Remaining calm and having a vision for myself and my team has been critical. There are fire drills every day, but being able to never lose sight of the important work that will really drive change in the organization is important. In one case, a vocal leader in the organization had drafted a solution, was soliciting feedback, and was ready to hit the ground running on implementation. We sat down, I expressed my concerns, and made some recommendations for how to proceed to enhance the value delivered. Initially this other leader was very resistant. By remaining calm, and communicating clearly the reasoning behind my recommendation, we were able to come together and develop a better solution that improved process, enhanced data quality, and simplified the way users thought about their work.

What do you like about working in insurance?
You can work for one company for 20 years, but it feels like you have worked at five different ones because when you move around the organization, the business is different, the customers are different — really, everything is different. Also, so many areas of insurance are ripe for technology enhancement, and I believe that the Insurance industry is on the cusp of major disruption. Insurance is a complex product, but innovation comes from taking something complex and making it awesomely easy.
79172021_julie_yang_head_shot.jpg
Julie Yang, Product manager, Bestow
Julie Yang’s official title is product manager, but according to Jackie Morales, the chief insurance officer of Bestow who nominated her, a better description is CEO — of the company’s enrollment platform, at least. Yang is described as a tenacious, optimistic presence in the company who has delivered the digital enrollment platform on which the company’s value proposition is placed. Since she joined Bestow and began guiding the project, the company’s daily sales are up 40%.
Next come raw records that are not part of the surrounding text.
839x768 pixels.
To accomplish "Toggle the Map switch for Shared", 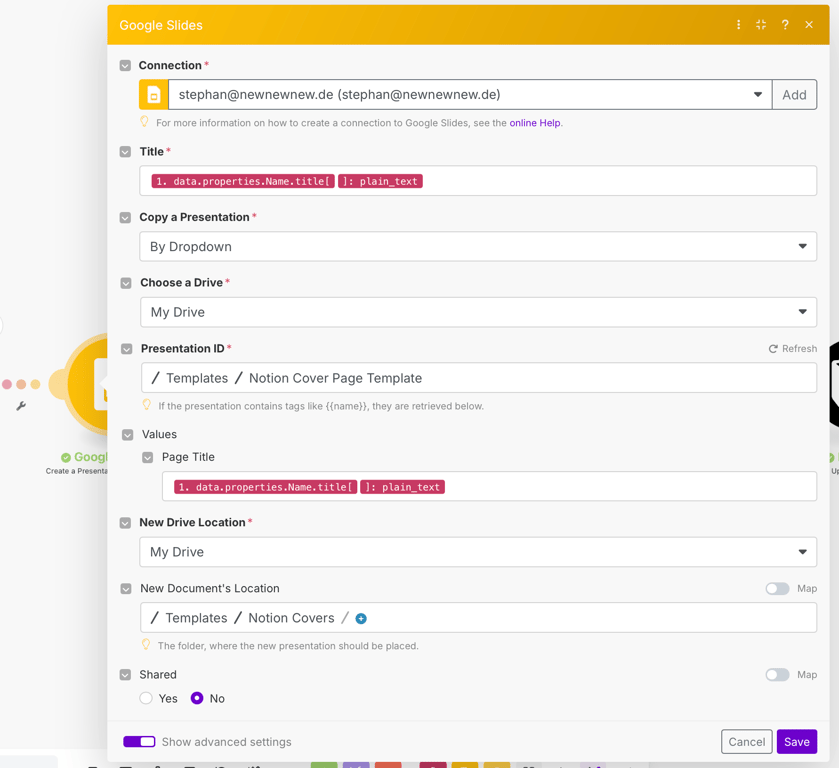I will click(x=777, y=675).
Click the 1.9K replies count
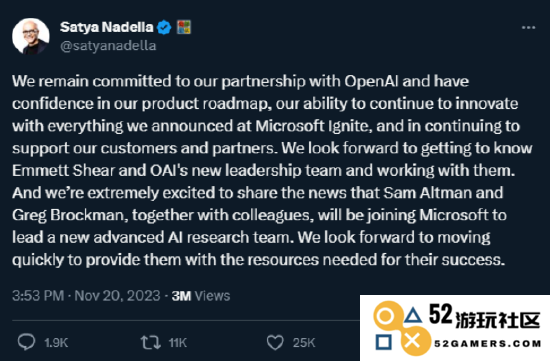 pyautogui.click(x=56, y=343)
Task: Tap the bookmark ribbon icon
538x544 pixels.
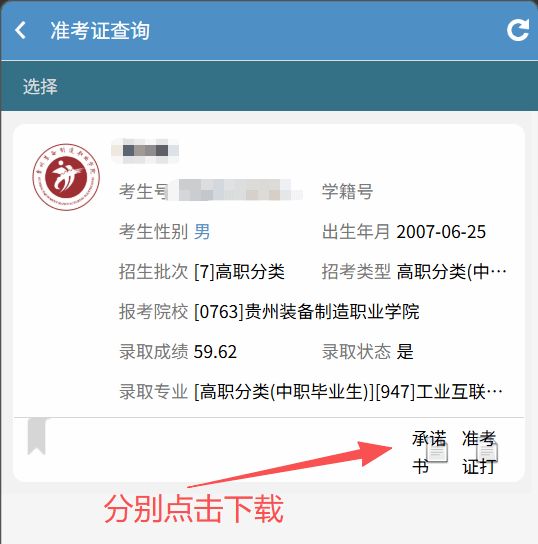Action: coord(37,436)
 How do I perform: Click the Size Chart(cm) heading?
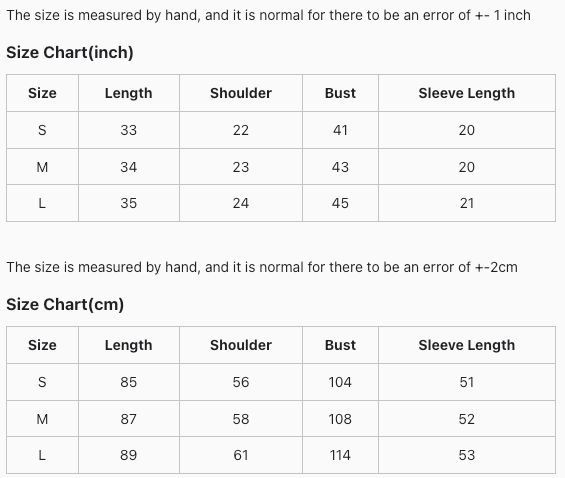coord(65,305)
Can you talk about a crisis that helped you become a better leader?
I’ve certainly had my fair share of “learning curve” experiences. I inherited expectations and timelines, or sometimes lack thereof, on which I never signed off but could not change given the nature of the work and who I was at that point in time. The team was several months late in delivering a product, but we were finally about to launch, when I found a critical feature had not been built out. Through that period, I learned to ask for time, to voice what might be unpopular opinions, and most importantly, to walk around people or situations instead of letting them impede my progress. Resilience, to me, in other words is a mantra to “be better:” Identifying what went wrong and chasing down what can go better. It is not letting my ceiling become lower for fear of failing; it is cresting with the rising tide to experience the joy of ever greater success.

How have leaders in the company helped encourage you through rough times?
Jackie Morales, who nominated me for this award, dropped handwritten cards for me and the engineering manager who was running the launch of the new product with me. At that time, we were both surprised because we thought we had simply been doing our jobs, but this gesture made us take stock of what we were doing and feel recognized for our contributions. I realized that, at least for me, it had sometimes felt like a very lonely mental journey, and that echo from the dark was exactly what I needed to make it easier.